The Social Democratic Party of Hungarian Gypsies (Magyarországi Cigányok Szociáldemokrata Pártja; MCSZDP), was a short-lived social democrat political party in Hungary for the ethnic Romani minority, existed between 1989 and 1991.

==History==
The MCSZDP held its inaugural meeting on 1 October 1989 with 90 members under the leadership of writer and journalist Pál Farkas, also President of the Cultural Association of Hungarian Gypsies and editor-in-chief of the Cigány Újság from 1986 to 1993. The party claimed itself as a sister party to the Hungarian Social Democratic Party (MSZDP). In its programme, called "Romani people, Europe with Us!", the MCSZDP emphasized the legal and economic integration of the Romani people and also fought against ethnic discrimination.

In November 1989, Farkas was elected to the presidency of the MSZDP. The two parties made an electoral cooperation for joint participation in the 1990 parliamentary election, but for the following months, the MCSZDP gradually moved away from its parent organization due internal conflicts.
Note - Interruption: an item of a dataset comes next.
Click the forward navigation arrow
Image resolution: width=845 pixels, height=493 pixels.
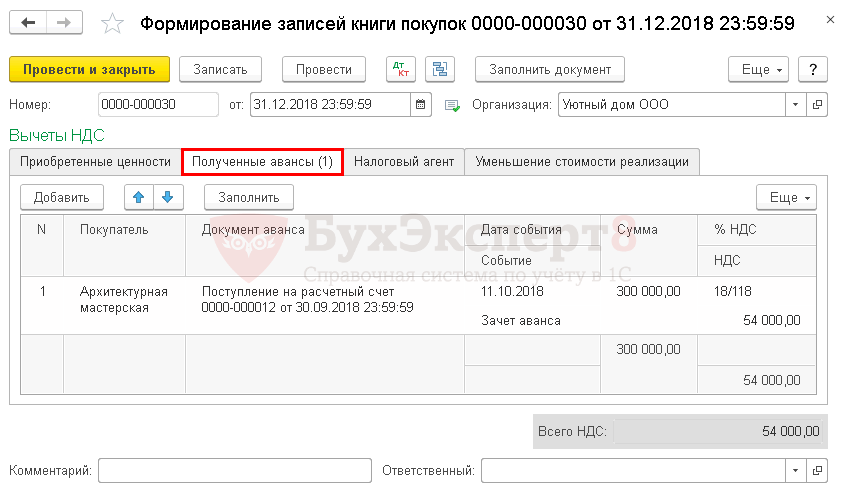(64, 22)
The MCSZDP was able to nominee only one candidate (Elemér Csemer in Pásztó constituency) in the 1990 national election, receiving 0.01 percent of the individual votes. After the failure, the party transformed itself into a civil organization, called Romani Civil Rights Movement.

==Election results==

===National Assembly===

| Election year | National Assembly |  |  |  | Government |
| # of overall votes | % of overall vote | # of overall seats won | +/– |
| 1990 | 613 | 0,01% | 0 / 386 |  | extra-parliamentary |

==Sources==
- "Magyarországi politikai pártok lexikona (1846–2010) [Encyclopedia of the Political Parties in Hungary (1846–2010)]" (2011)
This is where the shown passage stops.